# FreeBSD 7.2 on AMD Phenom X3 8650



## jemate18 (May 6, 2009)

Last time, I tried to install FreeBSD 7.1-RELEASE AMD64 on my PC with AMD Phenom X3 8650. Didn't succeeded. 

http://forums.freebsd.org/showthread.php?t=3358


Now that FreeBSD 7.2-RELEASE AMD64 is out, I want to install it to my AMD Phenom X3 8650 but still I don't have the installation media DVD since my connection is very slow right now.

Has anyone tried to install 7.2 on X3 8650? Was it successful?

Thanks in advance


----------



## jemate18 (May 9, 2009)

Downloaded the 7.2-RELEASE amd4, tried to install it in my home PC with AMD Phenom X3 8650. Success!

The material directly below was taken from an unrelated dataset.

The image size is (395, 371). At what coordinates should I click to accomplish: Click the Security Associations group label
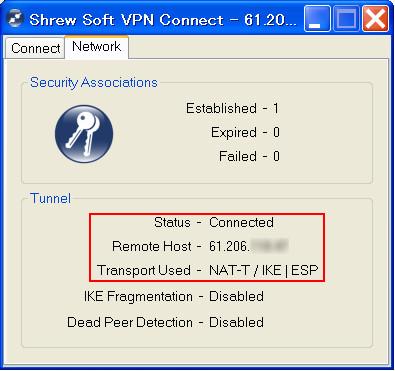94,82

I have tried to do it in 7.1-RELEASE amd64 and i386 but the installation will just freeze and wouldn't even continue to the Selecte Country.

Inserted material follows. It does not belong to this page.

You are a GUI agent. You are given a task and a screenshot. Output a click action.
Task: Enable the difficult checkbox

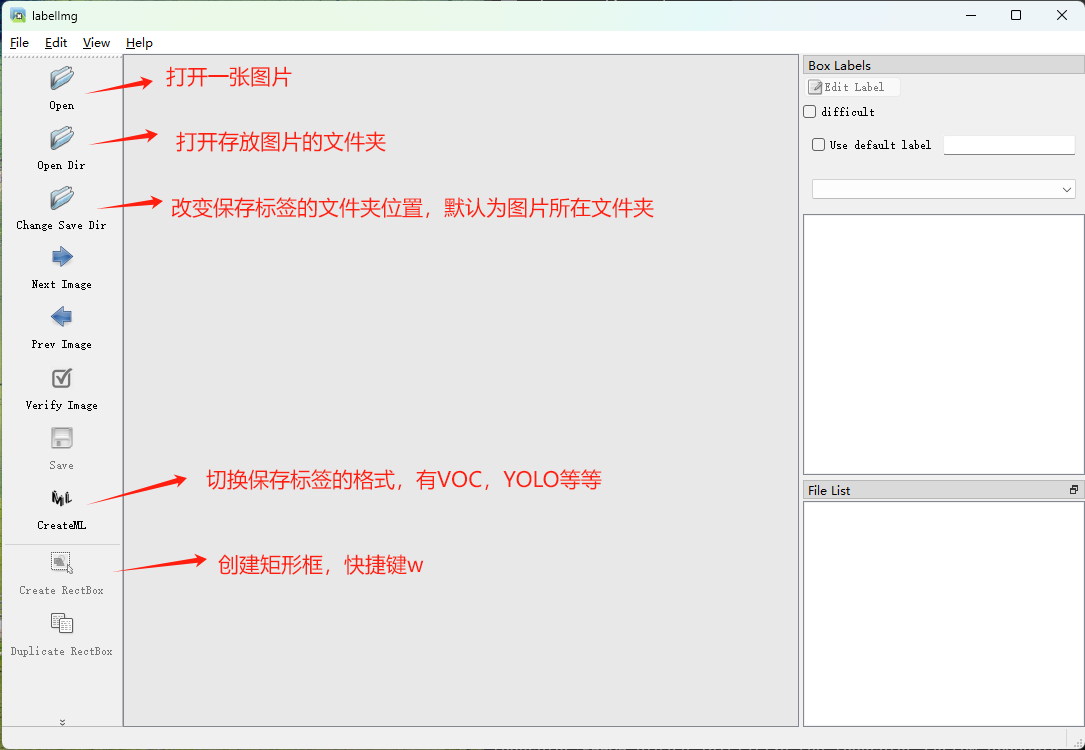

Thanks FREEBSD Team.. I'm now enjoying FreeBSD 7.2-RELEASE amd64 on my HOME PC.

More power guys!


----------



## LateNiteTV (May 9, 2009)

hey did you ever try installing the i386 version?


----------



## DrJ (May 9, 2009)

jemate18 said:
			
		

> Downloaded the 7.2-RELEASE amd4, tried to install it in my home PC with AMD Phenom X3 8650. Success!

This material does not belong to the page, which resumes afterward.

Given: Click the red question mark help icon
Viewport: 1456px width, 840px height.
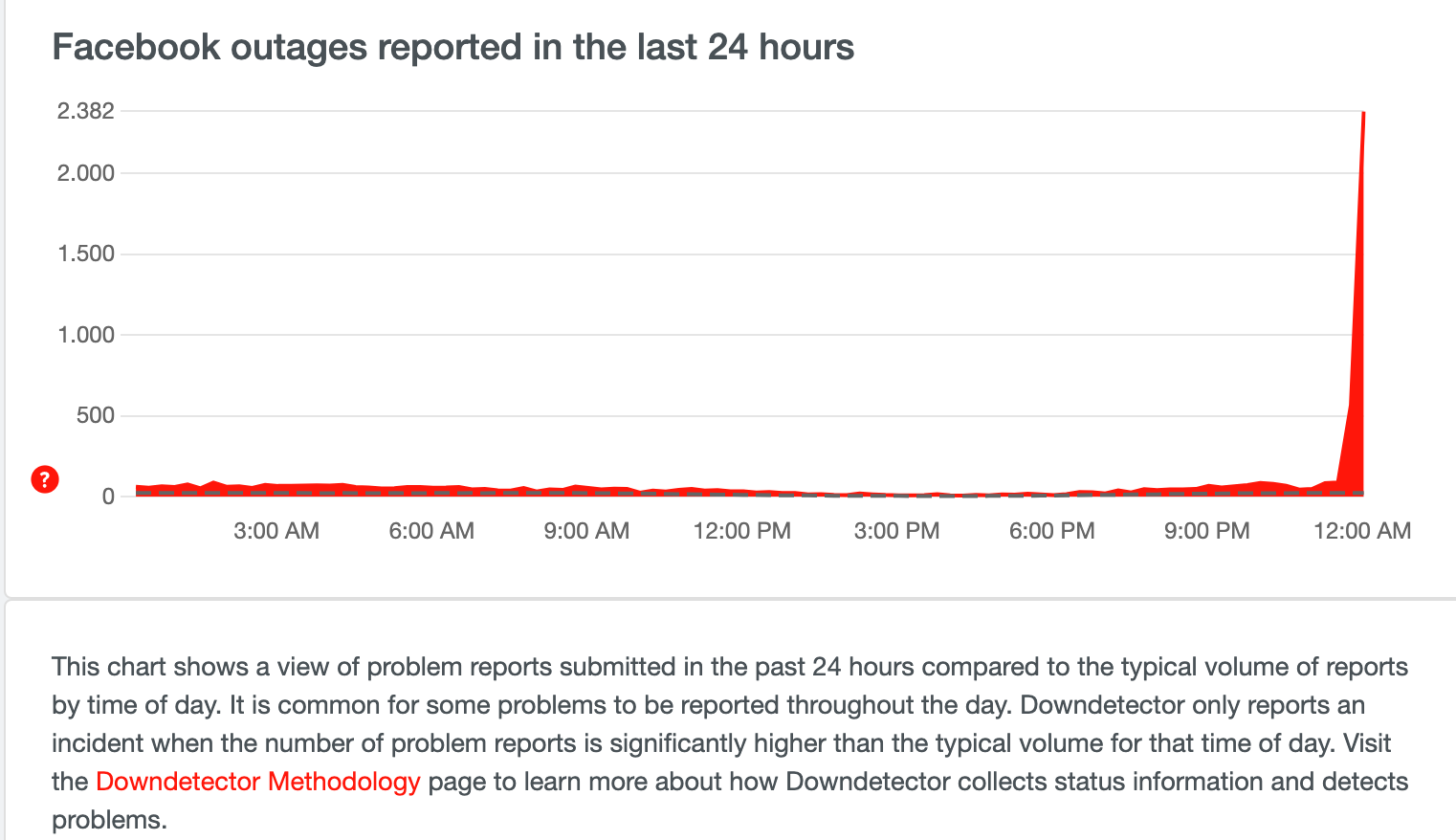Looking at the screenshot, I should point(45,479).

Congrats, but let me add an aside.  

There are very, very few issues with CPUs being supported on FreeBSD these days, at least in the main chip families from Intel and AMD.  Chipsets, bizarre IDE controllers (like JMicron, though FreeBSD worked around it), odd Ethernet controllers (some of which ASUS uses), non-standard ACPI implementations and the like cause a lot more grief.  Not the CPU.

So if you have issues with hardware as you go along with FreeBSD, those are the things to talk about if or when you run into trouble.  The CPU likely has little to do with it.


----------